According to The Economic Times, the business chamber on Wednesday submitted a dozen suggestions to the Prime Minister’s Office, the finance minister and the Reserve Bank of India on curbing rupee volatility and controlling the current account deficit (CAD). It added that while some rupee depreciation was initially required, any further volatility could hurt the economy.
Incentives for foreign currency non-repatriable (FCNR) accounts, non-resident Indian bonds and a special dollar window for oil companies are among the 12 measures suggested. The CII pointed out that the primary reason for the rupee’s slide against the greenback was large capital outflows due to normalisation of the US monetary policy and rise in crude prices. “It is, therefore, important to find ways to finance the CAD, which will remain under pressure as long as oil prices are climbing.”
India’s current account deficit worsened to 1.9% of GDP in FY18, from 0.6% in the previous fiscal, and is forecast to deteriorate further to 2.8% this year.
According to the CII, with the US Federal Reserve raising policy rates to 2-2.25%, the FCNR deposits need to be made more attractive – the existing interest rate of 3-3.5% on such deposits of 3 years maturity is not adequate. Hence, the body suggested higher interest rates on such deposits.”Given strong appetite among non-resident Indians (NRIs), either a bond or a special deposit could be considered,” said the CII, suggesting bonds that have been issued earlier as well. The Resurgent India Bonds of 1998 and the India Millennium Deposit scheme of 2000 raised $5 billion each.
Then, in 2013, when the rupee hit 68.84 against the dollar following the taper tantrums (a term coined to describe market volatility following the US Fed’s announcement that it would reduce its bond-buying programme), the then RBI governor Raghuram Rajan had introduced FCNR-B deposits. The scheme attracted an inflow of $32 billion and changed the course of the rupee.
Moving on to oil prices, the biggest threat to the Indian economy since we are the world’s third largest oil consumer and heavily dependent on imports to boot, the CII recommends taking the diplomatic route. The body reportedly suggested that the government should negotiate with the US to seek relaxation to work with Iran and Russia on rupee-denominated oil imports or even barter for oil.

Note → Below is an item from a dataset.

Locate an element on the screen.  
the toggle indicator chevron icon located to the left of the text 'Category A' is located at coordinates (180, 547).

Last month, US President Donald Trump signed an executive order that paved the way for slapping crippling sanctions on countries, foreign entities and individuals violating the Countering America’s Adversaries through Sanctions Act (CAATSA). The Act applies to Iran, India’s third largest oil supplier, as well as Russia, where India is eyeing additional investments in the energy space.The CII moreover called for measures to boost exports and make FDI attractive, mooting lower corporate tax on MNCs and suspend the cap on royalty payments for listed entities.

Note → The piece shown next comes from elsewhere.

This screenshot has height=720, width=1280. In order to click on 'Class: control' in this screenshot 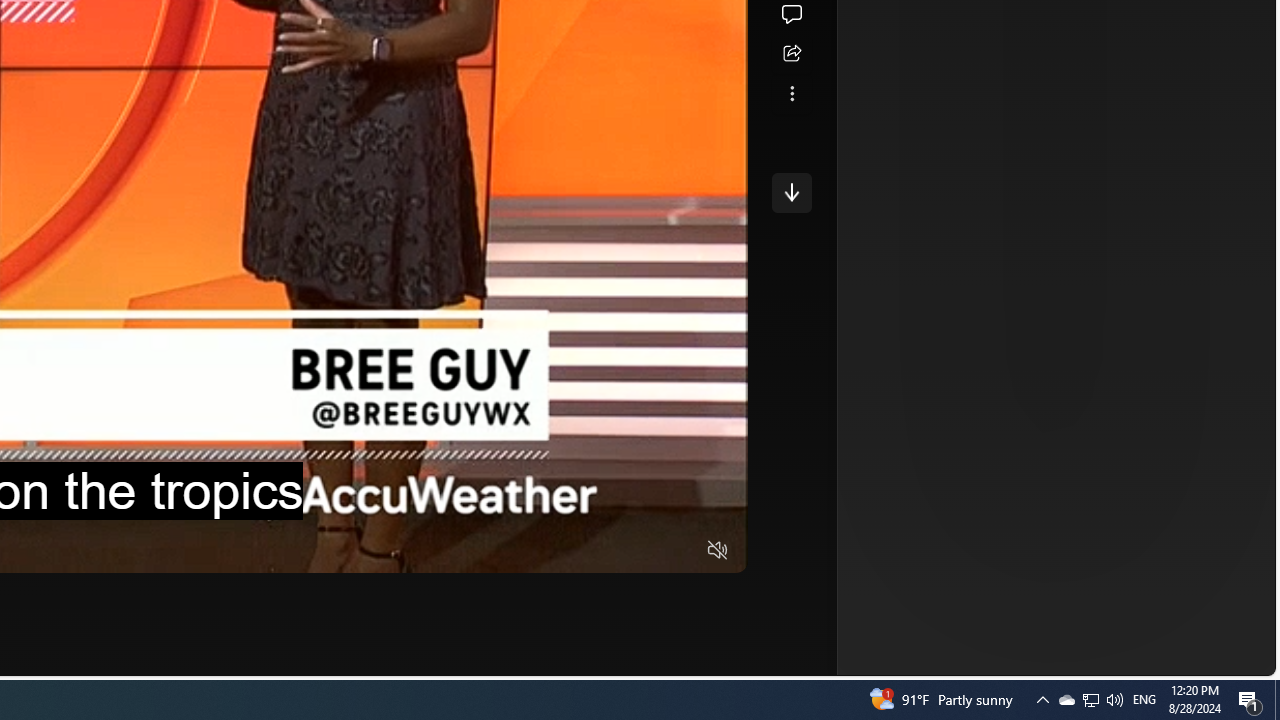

According to the industry body, rupee depreciation – down nearly 14% against the dollar this year so far – has led to a steady increase in the domestic retail price of fuel, made imports costlier and though exporters have benefited, cost pressures have escalated across businesses.”Consumption demand, which has been buoyant recently, may become subdued as additional cost of fuel leads to pressure on disposable incomes. This would dampen demand ahead of the festival season,” it warned, adding that the recovery in the economy could get derailed. Moreover, any further volatility can have a negative impact on the economy, create inflationary pressure and lead to a loss of confidence among foreign investors.